Execs at Ford and Stellantis (the Detroit-based parent company of Fiat Chrysler and PSA Group) have expressed similar views in the past few months.

"The domestic brands have a 30-, 40-day supply, which is still very, very low compared to historic levels," said Zack Krelle, industry analyst at TrueCar.

"It's certainly better than it was a year ago," Krelle added, "but nowhere to the level of abundance that it used to be."

That may be because over the past few years, automakers learned that customers will wait — and pay — for what they want. Even if they could revert to pre-pandemic inventory and wipe away supply chain issues, car-buyers have adapted to pandemic-induced trends.

A recent study out of consultancy Deloitte found that 48% of US consumers don't mind waiting anywhere from three weeks to three months for their next vehicle. Deloitte said the shift in attitude on waiting time could open the door to more "build-to-order" sales, which would make big inventory less necessary.

Especially with the dawn of EVs, Ford's CEO Jim Farley anticipates banking on a low-inventory, build-to-order approach.

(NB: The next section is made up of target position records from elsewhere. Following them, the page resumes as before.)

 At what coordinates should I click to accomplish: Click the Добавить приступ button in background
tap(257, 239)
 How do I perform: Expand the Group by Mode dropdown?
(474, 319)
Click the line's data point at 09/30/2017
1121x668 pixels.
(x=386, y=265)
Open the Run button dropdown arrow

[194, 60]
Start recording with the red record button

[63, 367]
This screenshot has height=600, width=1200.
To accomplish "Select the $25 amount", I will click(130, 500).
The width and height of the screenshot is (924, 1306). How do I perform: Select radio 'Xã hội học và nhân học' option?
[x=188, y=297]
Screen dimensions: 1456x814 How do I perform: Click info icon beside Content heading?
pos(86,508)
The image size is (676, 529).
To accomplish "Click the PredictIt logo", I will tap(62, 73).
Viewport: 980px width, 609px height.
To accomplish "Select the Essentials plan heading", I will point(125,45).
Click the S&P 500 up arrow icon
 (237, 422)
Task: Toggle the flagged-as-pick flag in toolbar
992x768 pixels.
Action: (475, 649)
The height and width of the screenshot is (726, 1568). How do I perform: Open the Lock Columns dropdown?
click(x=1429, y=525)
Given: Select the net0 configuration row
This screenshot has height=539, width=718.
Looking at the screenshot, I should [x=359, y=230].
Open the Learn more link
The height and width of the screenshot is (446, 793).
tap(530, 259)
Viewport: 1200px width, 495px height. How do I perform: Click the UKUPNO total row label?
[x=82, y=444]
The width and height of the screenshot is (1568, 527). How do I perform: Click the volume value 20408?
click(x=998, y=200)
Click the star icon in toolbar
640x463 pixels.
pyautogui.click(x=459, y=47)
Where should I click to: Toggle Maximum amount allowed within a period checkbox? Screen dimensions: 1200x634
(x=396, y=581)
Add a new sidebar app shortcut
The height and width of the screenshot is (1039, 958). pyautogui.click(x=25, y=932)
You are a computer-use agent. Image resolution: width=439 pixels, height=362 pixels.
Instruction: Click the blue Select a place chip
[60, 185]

"The customer orders a vehicle, and then we ship the vehicle to the customer," Farley said in a Q2 earnings call. "That's what I mean by a low inventory model."

The bad news for buyers

Operating with lower inventory could continue to hurt customers, however.

It doesn't mean consumers are going to have to keep fighting just to get any vehicle, but it indicates that if carmakers don't need to have cash tied up in inventory, prices can likely stay high (an average of $46,382 for a new car in December, per J.D. Power), and dealers don't have any reason to offer customers incentives.

Perhaps there will be one or two standout brands that decide to capitalize customer frustration. "I expect there to be a haircut from what we had seen from years prior," said Edmunds' Ivan Drury. But, "They're never gonna match that supply and demand one to one perfectly.

"I fully expect somebody to break from the pack and really just juice their sales by having excess inventories and providing those discounts."